Winlogbeat to Logstash over SSL

Good day,

Can someone assist me with a secure connection from my beats to my logstash instances.

Thanks.

Hello Mark, welcome to the hood :slight_smile:

Have you tried following the Elastic documentation for the same: Secure communication with Logstash | Winlogbeat Reference [8.5] | Elastic ?

Also you have older blog here

Hi Gents,

Thanks for the response I tried both of these, still no luck. Runnning version 8.5.

For now I'm sending logs directly from my vpn connections to my elasticsearch instances. But this is not recommended for me as we do have external clients coming up.

My problem comes in with the creation of the beats to logstash. Logstash to elasticsearch I'm using the .pem file. There is not alot of information regarding the process of creating the correct certs and format for the beats to logstash.

@Mark_Marais Its hard to say anything without looking at the configurations, manifests and logs, can you please share them for better understanding what exactly you're trying out ?
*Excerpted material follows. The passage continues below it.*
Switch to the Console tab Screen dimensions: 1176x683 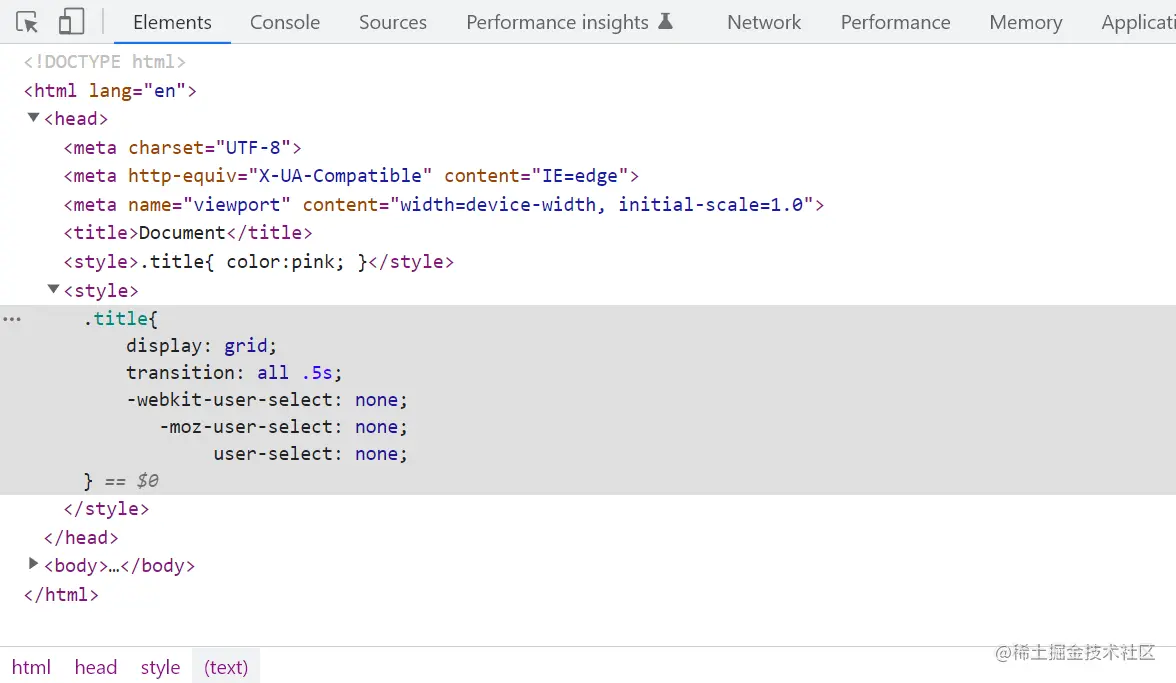click(285, 22)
You need pcks8 format in input conf

openssl pkcs8 -in config/certs/logstash.key -topk8 -nocrypt -out config/certs/logstash.pkcs8.key

input {
  beats {
    port => 5044
    ssl => true
    ssl_key => '/etc/logstash/config/certs/logstash.pkcs8.key'
    ssl_certificate => '/etc/logstash/config/certs/logstash.crt'
  }
}

Thanks Rios. I tried converting it but seems to reject my communication still.

Image uploaded is the current winlogbeat sending directly to my elasticsearch instances, using the elasticsearch-ca.pem certificate.

image

This will be one of my elasticsearch.yml config files.
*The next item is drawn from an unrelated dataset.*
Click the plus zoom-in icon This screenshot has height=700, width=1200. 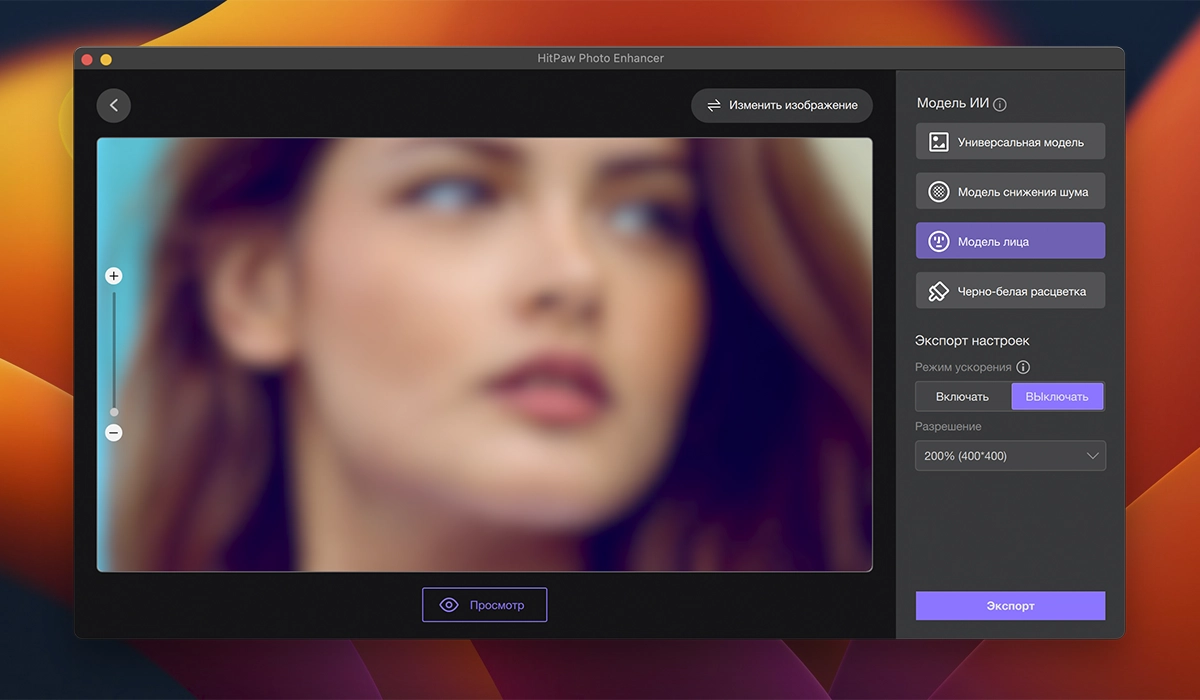(x=114, y=276)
And this will be my config for logstash that is not working at the moment you will see I commented out the ssl part for input.

What I'm trying to achieve is pushing my winlogbeats events through to my logstash nodes - using ofcourse a DNS name that is linked to my public ip. My main concern is how and which certs should i use for the communication from beats to logstash and then logstash to elasticsearch. Another thing is I don't want the logstash events to corrupt any of my current index or indicies that is currently working.

Thanks once again for your time guys.

No response... sigh please guys

Try with:

output.elasticsearch:
  ssl:
    enabled: true
    client_authentication: required
    certificate_authorities: [path/to/ca/certificate]

The issue is not with the output to elasticsearch. The problem is what certificates should i use for beats to logstash. Can i use the cergen tool?

You can use elasticsearch-certutil which is bundled along with elasticsearch and is available in /bin folder. You can either generate P12 certificates and use them or use SAN based ca/instance/key certificates. Documentation is available here: elasticsearch-certutil | Elasticsearch Guide [8.6] | Elastic

This topic was automatically closed 28 days after the last reply. New replies are no longer allowed.